It’s as safe as anything in life, for a couple of key reasons:
* Compared to the volume of water they’ll be discharging, the ocean is *absolutely freaking massive*. Like, the difference in scale is utterly absurd. It’s like putting a drop of food dye into the volume of several olympic swimming pools.
* The water has been heavily processed to remove almost all of the radioactive isotopes from it. About the only thing they can’t readily remove is tritium – basically hydrogen atoms with a couple extra neutrons.
* Because extra neutrons don’t change the charge of an atom, they’ don’t really affect its *chemical* properties, so those ^(3)H atoms have bonded with oxygen to become part of water molecules – can’t *really* separate them without, idk, electrolysis and a bunch of gas centrifuging or something.
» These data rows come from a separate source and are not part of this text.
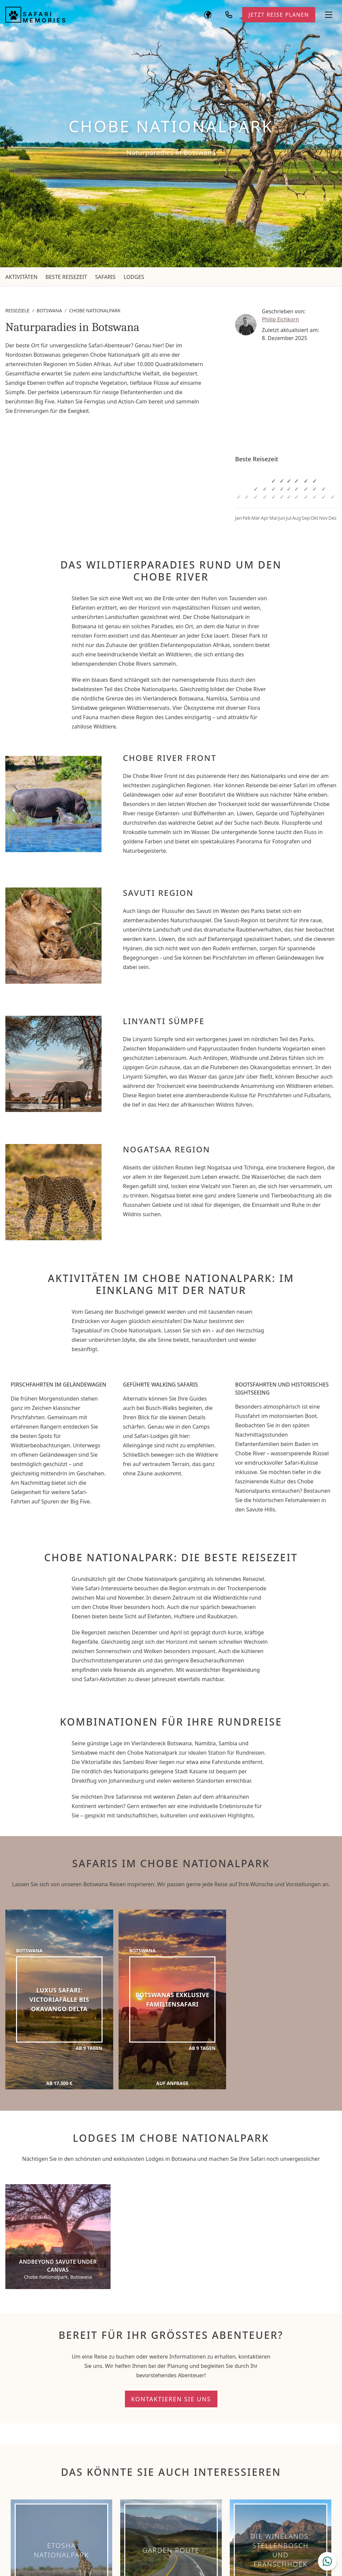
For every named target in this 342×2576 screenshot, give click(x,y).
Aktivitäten (21, 277)
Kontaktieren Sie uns (171, 2399)
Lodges (134, 277)
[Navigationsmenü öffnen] (329, 15)
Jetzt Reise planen (278, 14)
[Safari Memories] (35, 15)
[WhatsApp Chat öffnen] (327, 2561)
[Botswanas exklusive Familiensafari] (172, 1999)
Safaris (105, 277)
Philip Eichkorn (280, 319)
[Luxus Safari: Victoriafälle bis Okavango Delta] (59, 1999)
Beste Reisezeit (66, 277)
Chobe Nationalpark (95, 310)
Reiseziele (17, 310)
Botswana (49, 310)
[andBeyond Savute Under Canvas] (58, 2236)
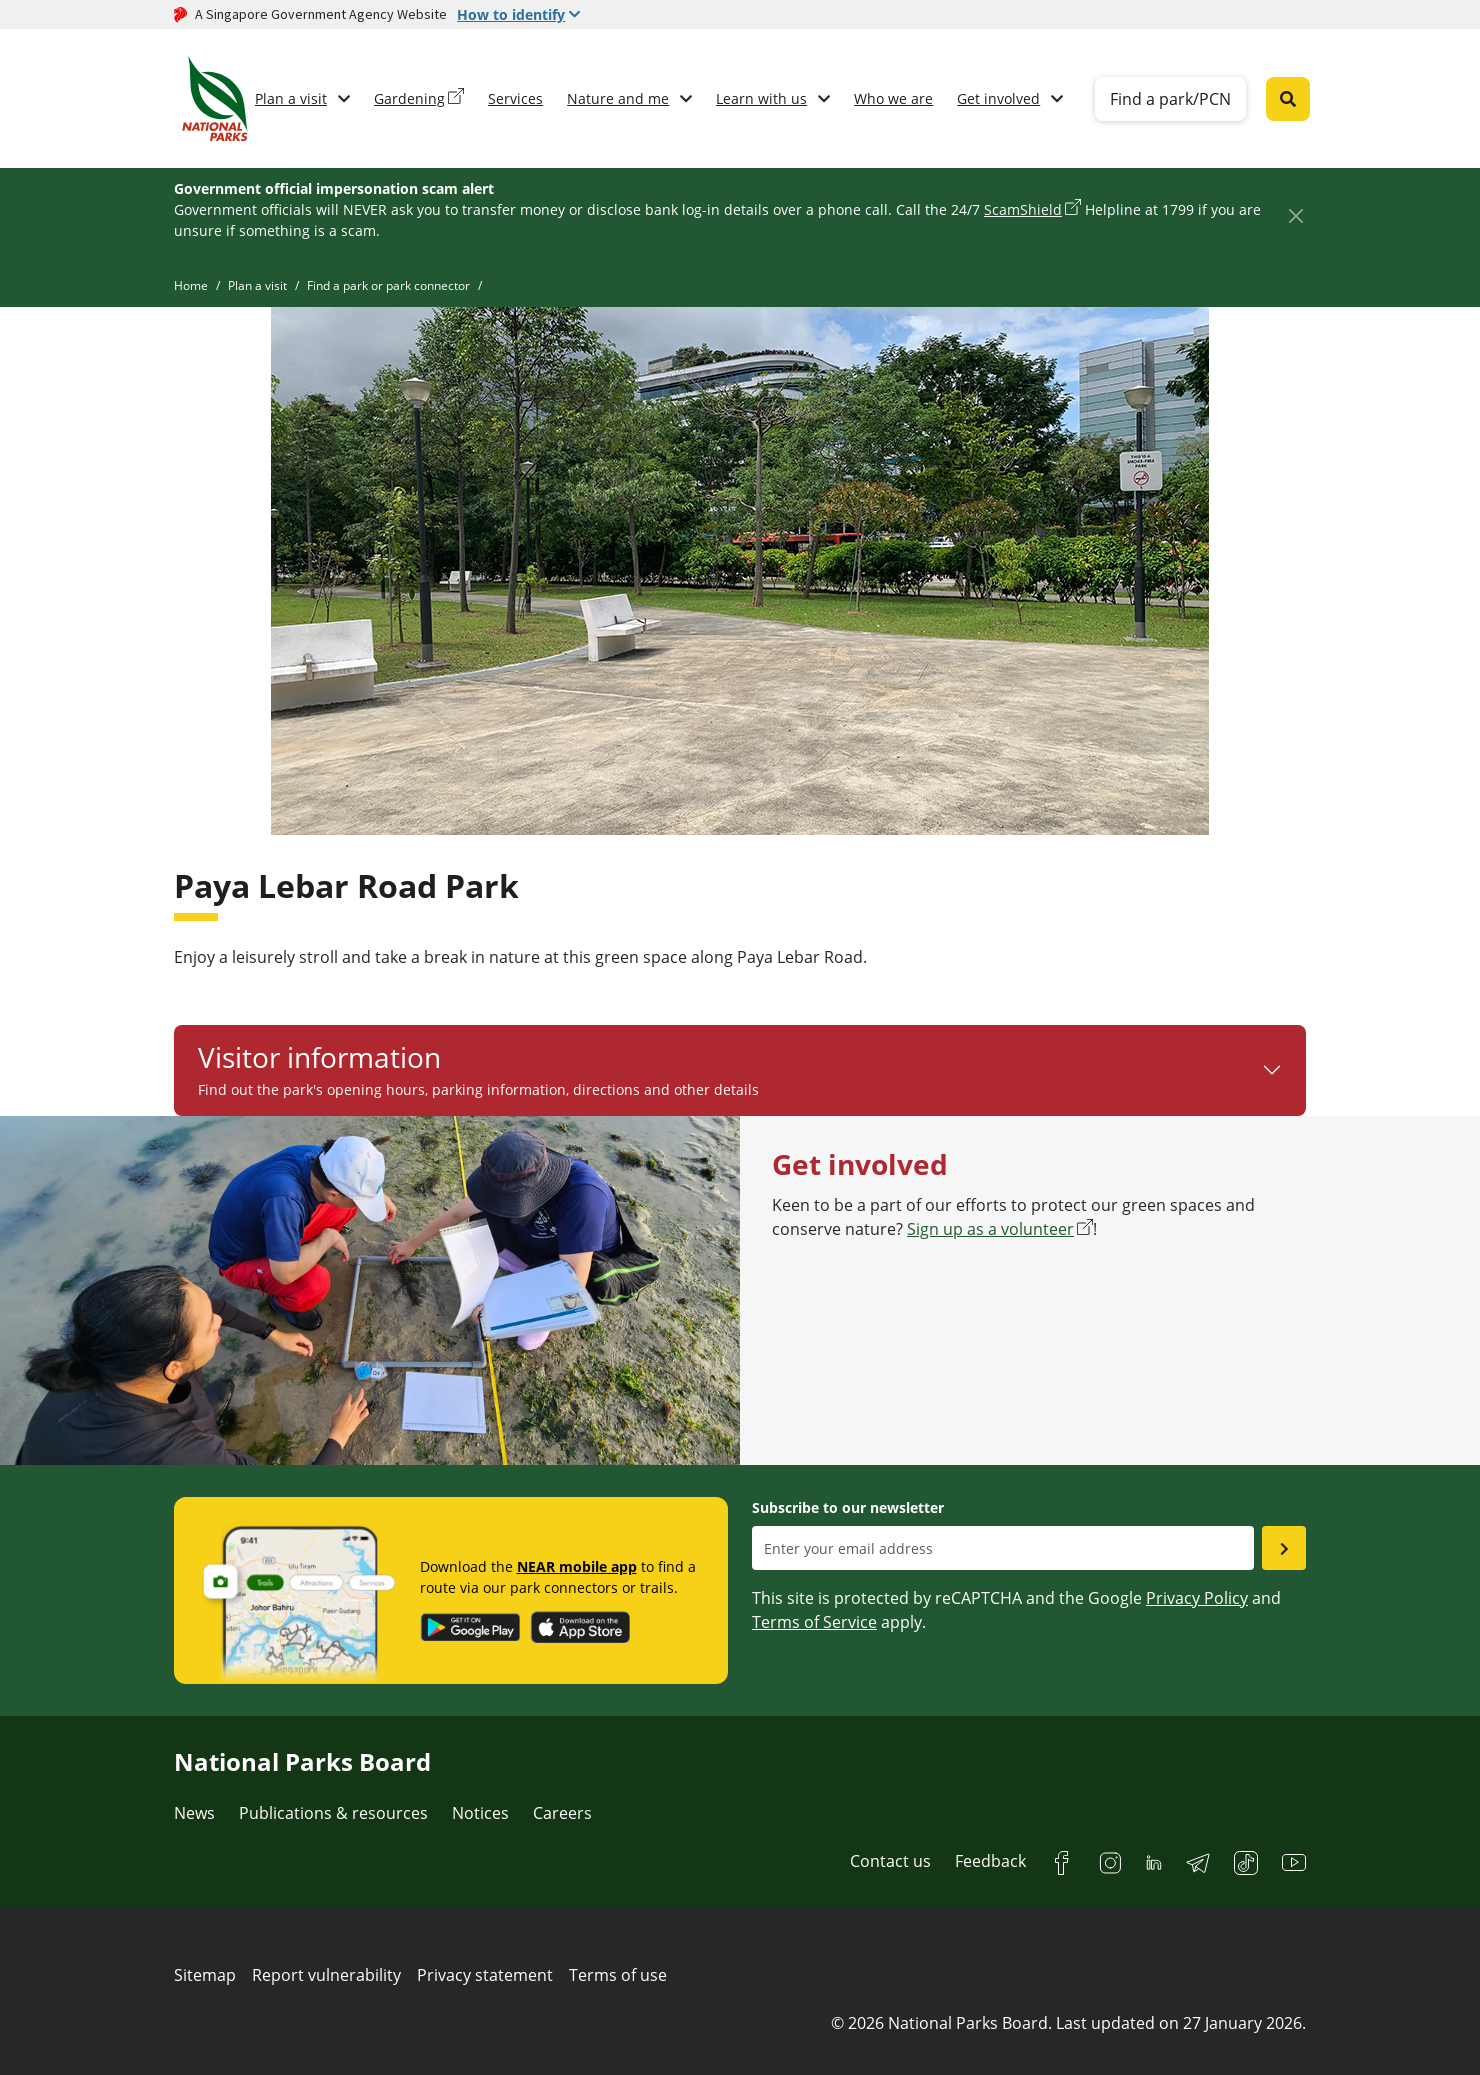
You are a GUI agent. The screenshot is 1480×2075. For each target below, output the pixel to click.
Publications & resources (333, 1813)
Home (191, 285)
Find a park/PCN (1170, 99)
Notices (480, 1813)
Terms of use (618, 1975)
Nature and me (618, 98)
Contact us (890, 1861)
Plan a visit (291, 98)
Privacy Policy (1197, 1598)
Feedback (990, 1861)
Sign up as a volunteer (990, 1229)
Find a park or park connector (388, 285)
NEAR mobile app (577, 1566)
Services (515, 98)
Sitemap (205, 1975)
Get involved (998, 98)
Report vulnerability (326, 1975)
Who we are (893, 98)
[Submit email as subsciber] (1284, 1548)
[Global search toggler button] (1288, 99)
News (194, 1813)
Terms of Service (814, 1622)
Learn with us (761, 98)
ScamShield (1023, 209)
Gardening (409, 98)
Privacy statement (485, 1975)
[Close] (1295, 215)
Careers (562, 1813)
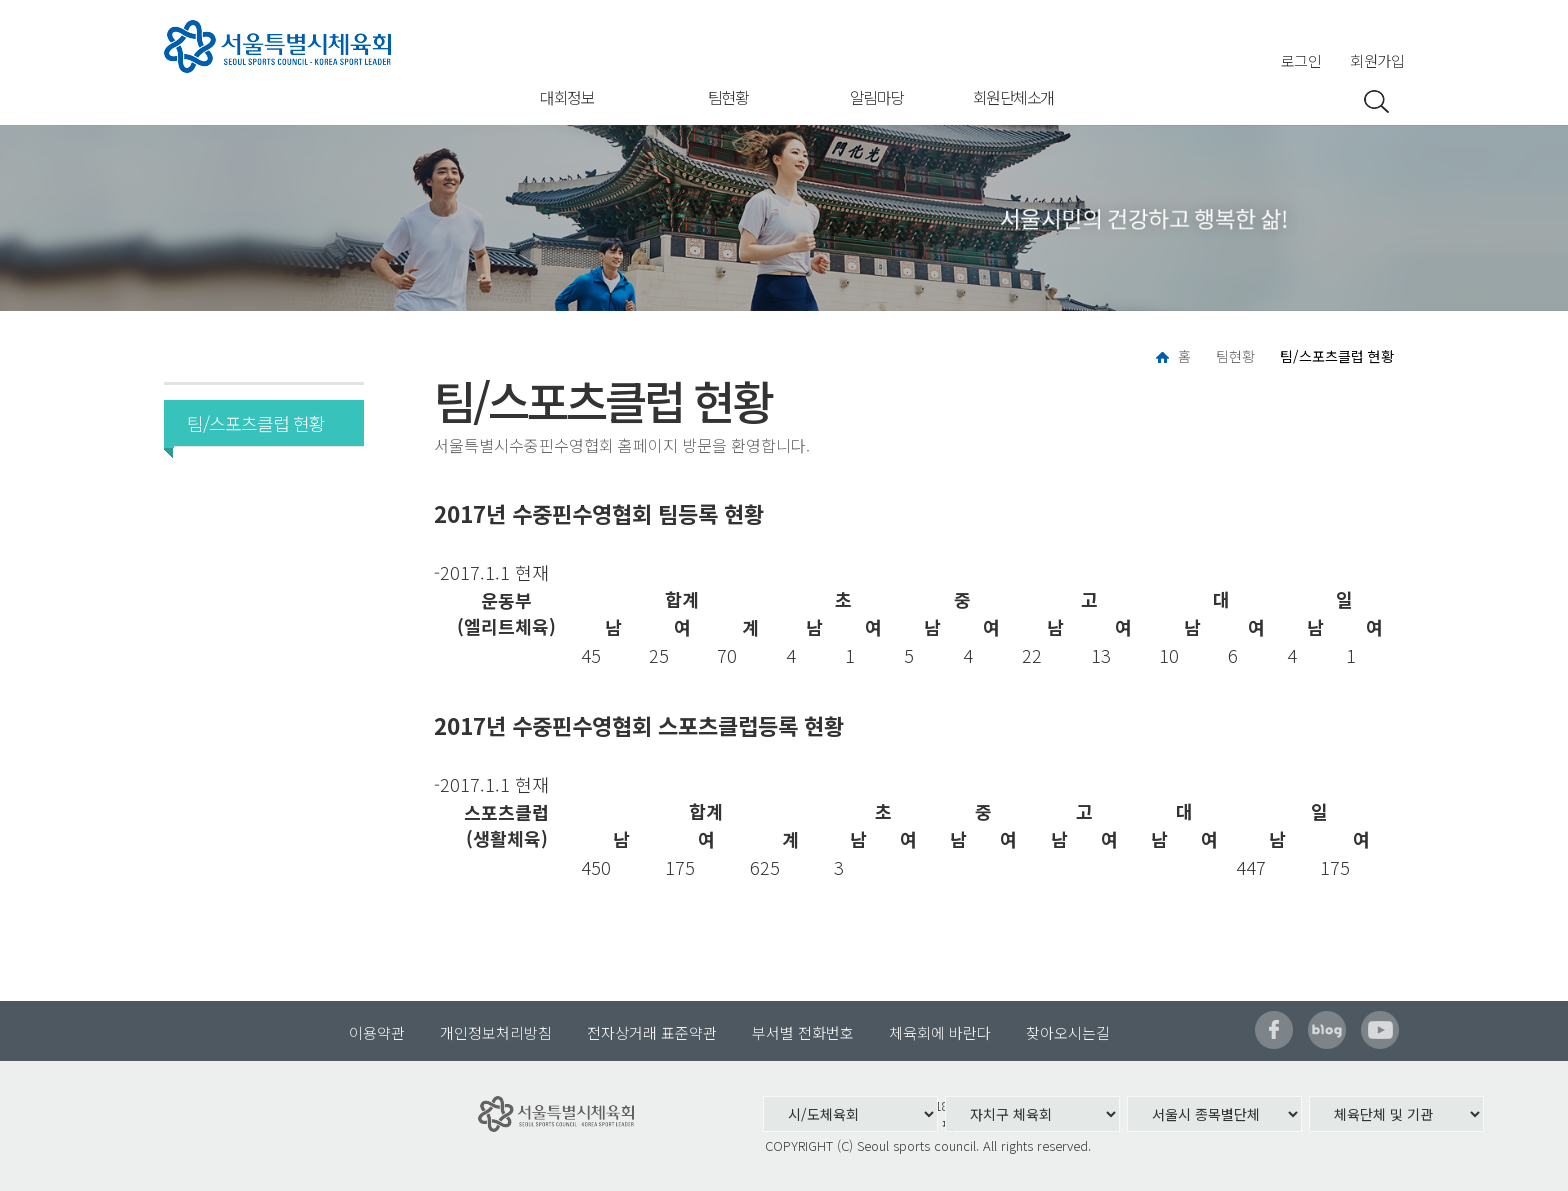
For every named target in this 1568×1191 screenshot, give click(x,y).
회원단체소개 (1013, 97)
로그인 (1301, 60)
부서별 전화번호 (803, 1032)
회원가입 (1377, 60)
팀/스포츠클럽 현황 (249, 423)
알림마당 (877, 97)
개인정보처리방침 (496, 1032)
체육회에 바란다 (940, 1032)
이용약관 (377, 1032)
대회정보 (567, 97)
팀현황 (728, 97)
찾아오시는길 (1068, 1032)
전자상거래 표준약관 (652, 1032)
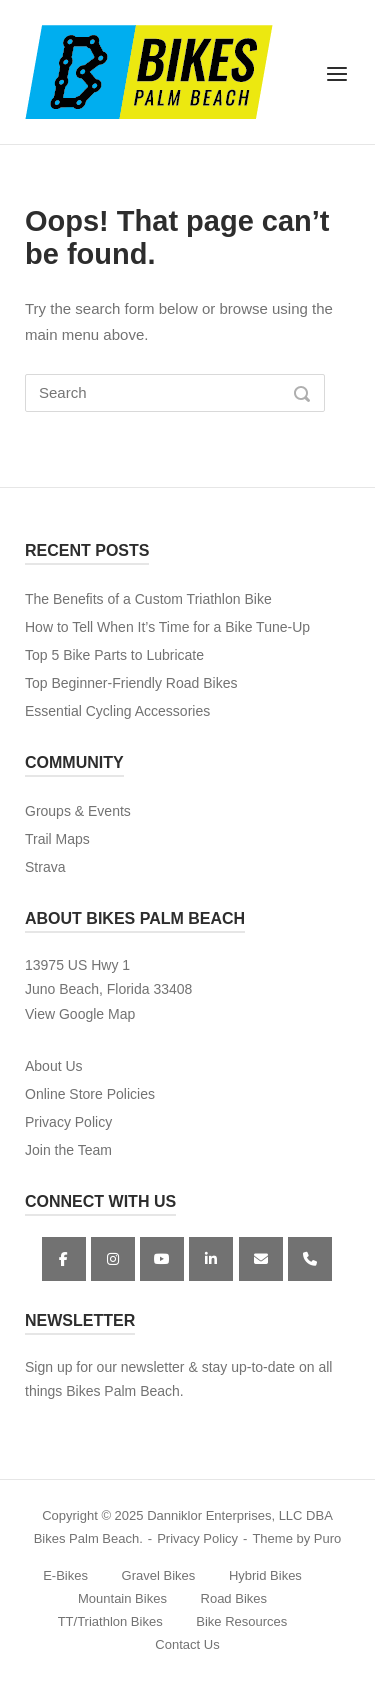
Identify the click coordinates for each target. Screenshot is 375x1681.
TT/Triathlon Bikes (110, 1621)
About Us (54, 1066)
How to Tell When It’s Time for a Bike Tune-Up (167, 627)
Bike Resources (241, 1621)
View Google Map (80, 1014)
* Tritium does eventually release its extra neutrons, and those free neutrons bouncing around *are* ionizing radiation. But the amount and energy of the radiation is pretty low. It’s *beta* radiation –
* outside you, it can’t even penetrate your skin (although large amounts of exposure in a short time could give you the equivalent of a sunburn).
* if it gets inside you *in large amounts* it can increase your overall cancer risk, but it would take quite a lot of concentrated tritiated water to actually cause harm.